Look through the material below for "agent". Copy every line that contains it.
========
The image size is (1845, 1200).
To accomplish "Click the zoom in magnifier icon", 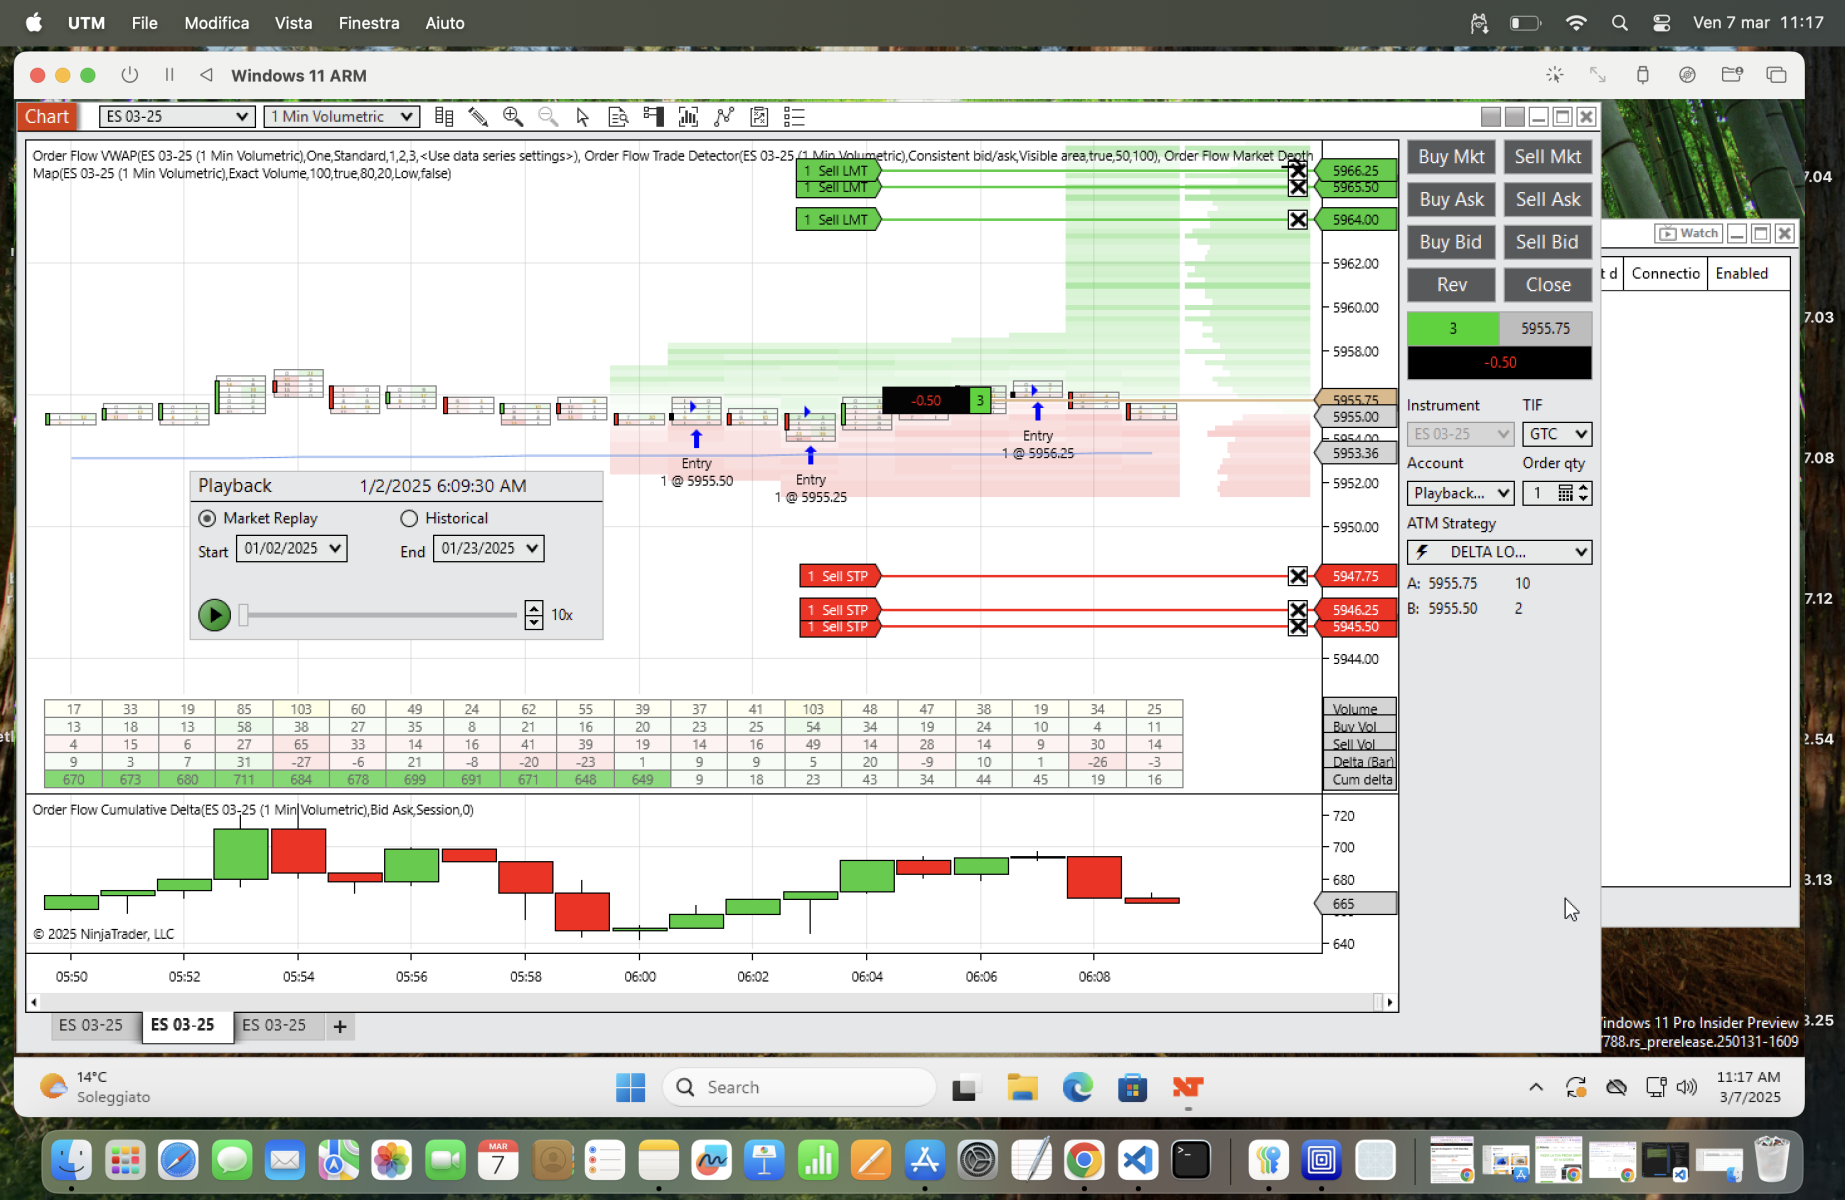I will [513, 117].
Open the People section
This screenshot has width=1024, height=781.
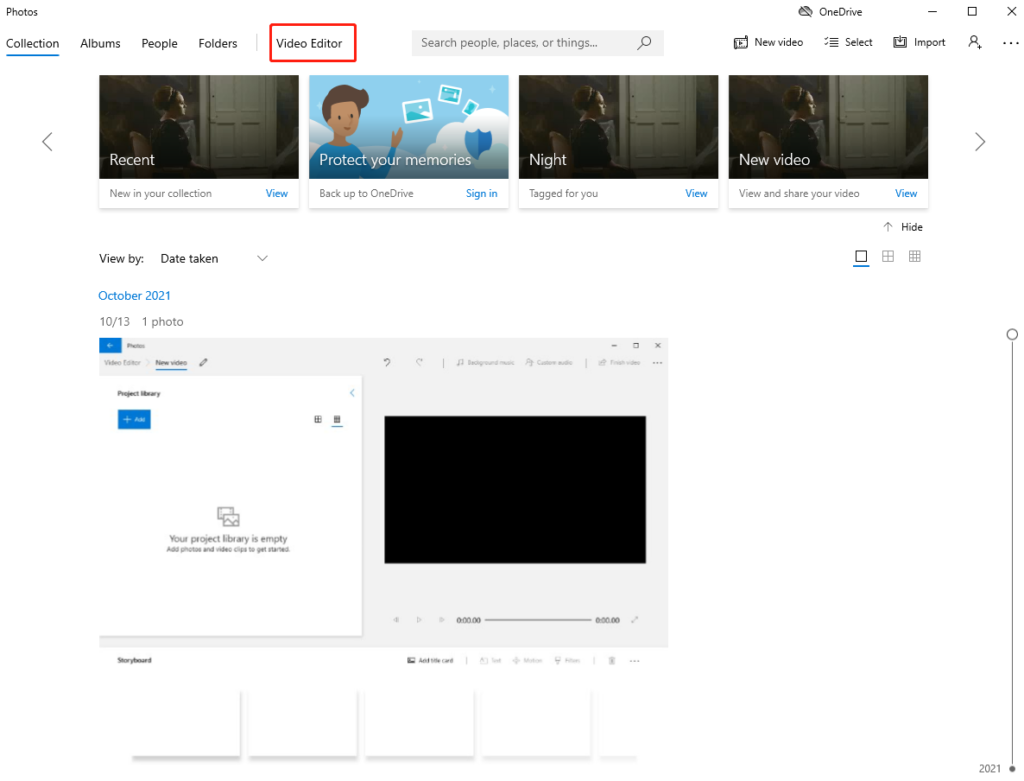click(159, 43)
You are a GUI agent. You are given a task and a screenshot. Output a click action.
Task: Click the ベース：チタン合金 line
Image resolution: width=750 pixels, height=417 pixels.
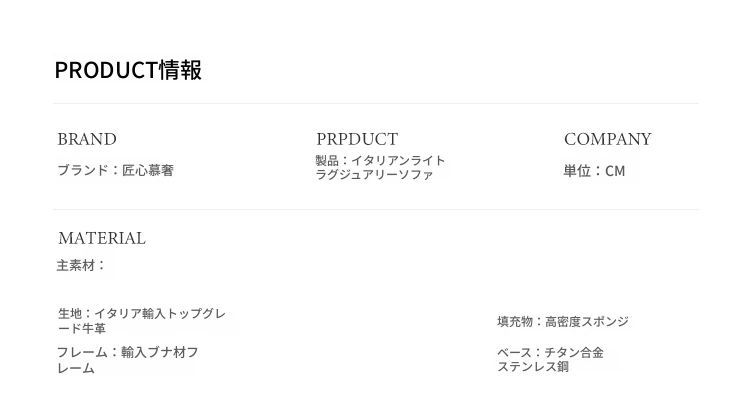pyautogui.click(x=550, y=352)
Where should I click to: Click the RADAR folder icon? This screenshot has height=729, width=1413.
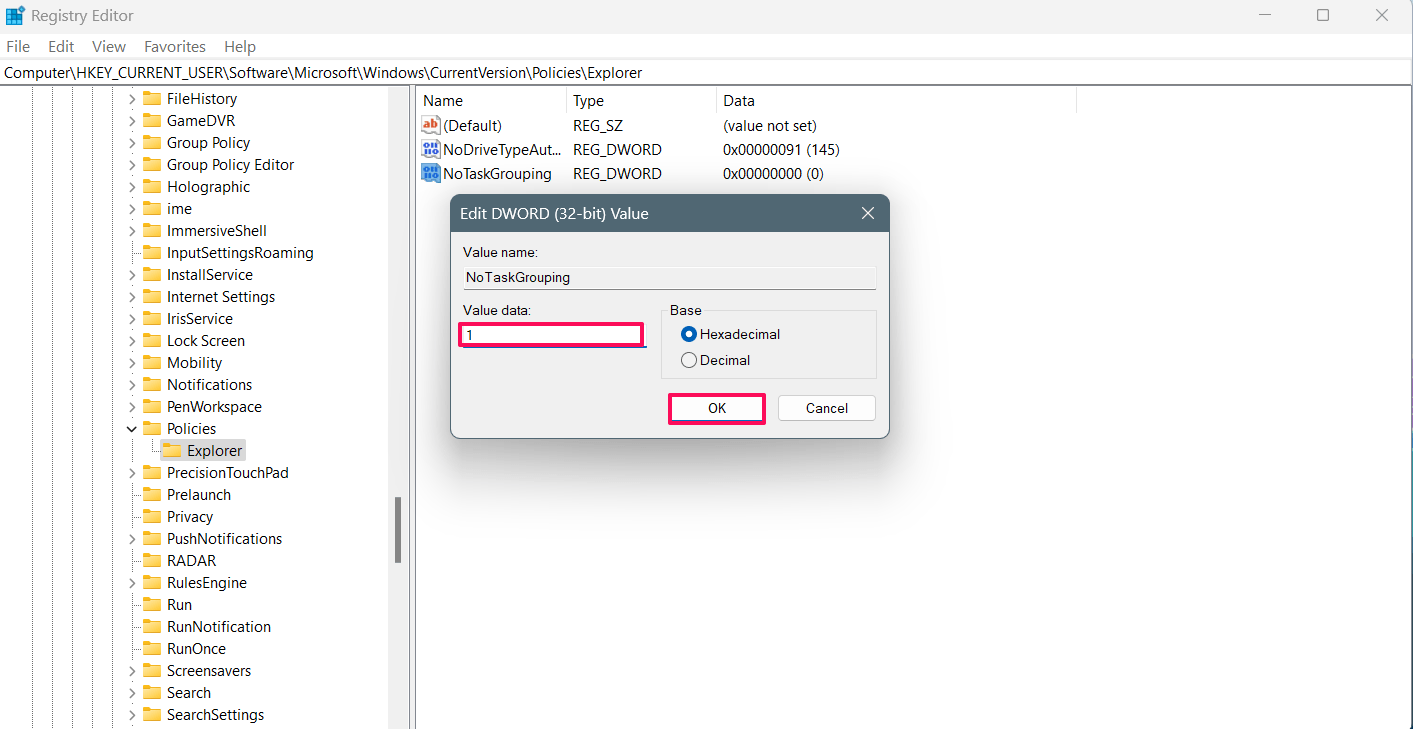coord(152,561)
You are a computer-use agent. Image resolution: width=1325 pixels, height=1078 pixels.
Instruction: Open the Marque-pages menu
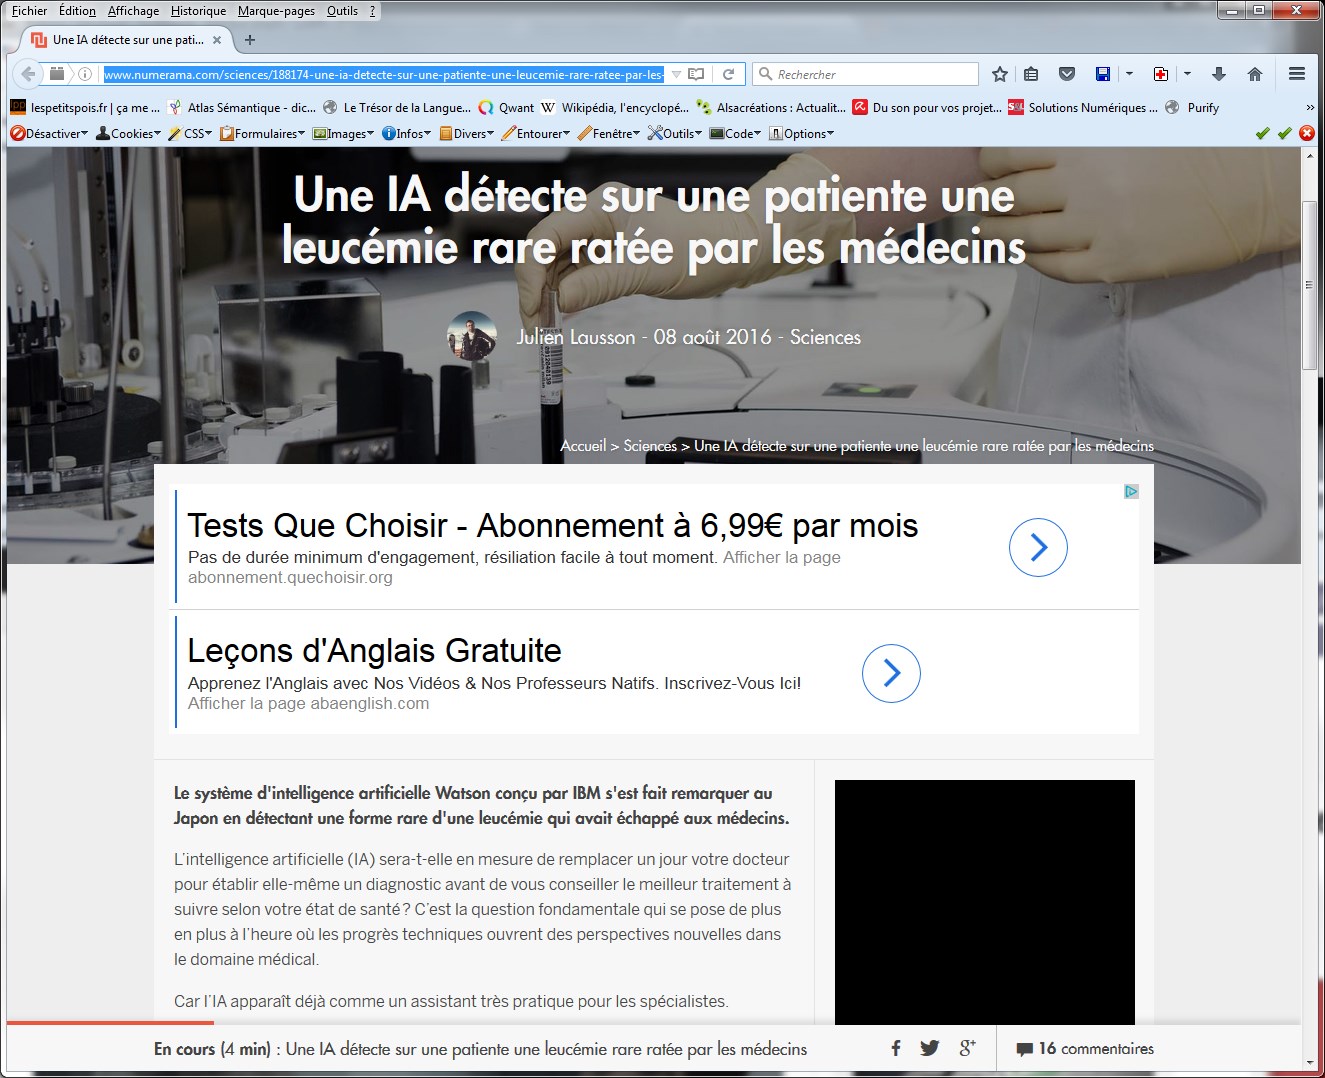[276, 11]
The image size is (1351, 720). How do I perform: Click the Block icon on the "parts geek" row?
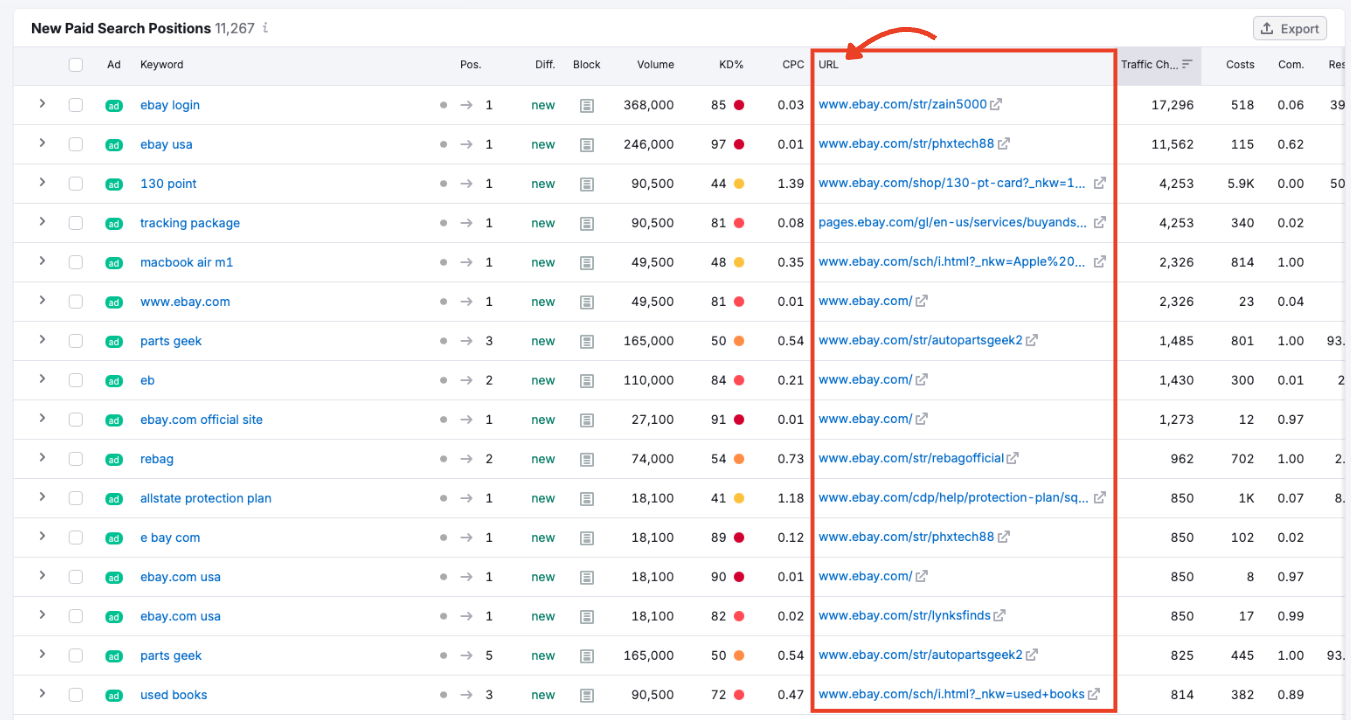click(587, 340)
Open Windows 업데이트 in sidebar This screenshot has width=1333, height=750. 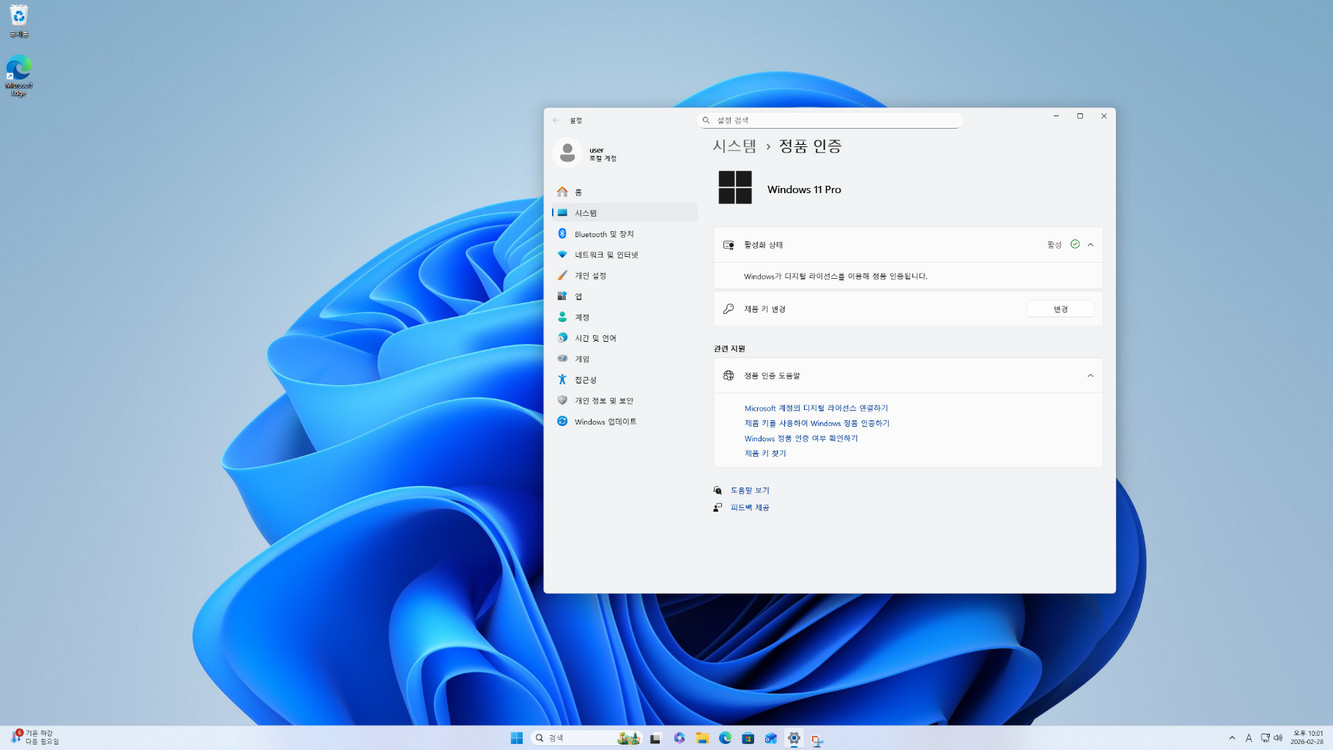(605, 422)
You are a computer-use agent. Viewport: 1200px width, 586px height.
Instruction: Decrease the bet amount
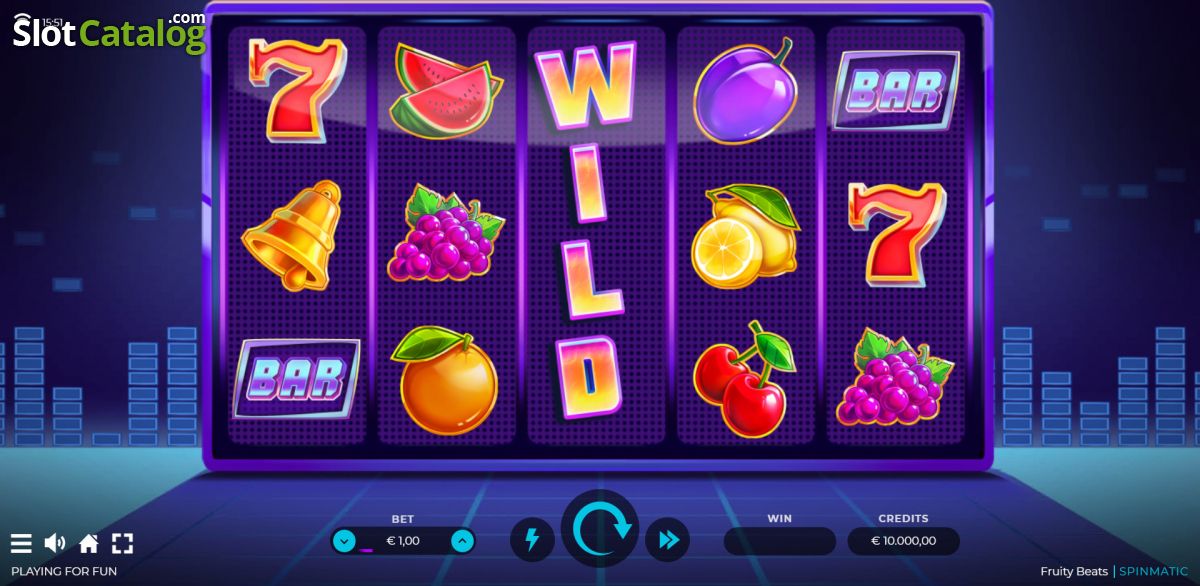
========
* Reply
You are a GUI agent. You are given a task and a screenshot. Output a click action.
You are a computer-use agent. Image resolution: width=1325 pixels, height=1078 pixels.
You are a computer-use agent. Viewport: 1200px width, 586px height.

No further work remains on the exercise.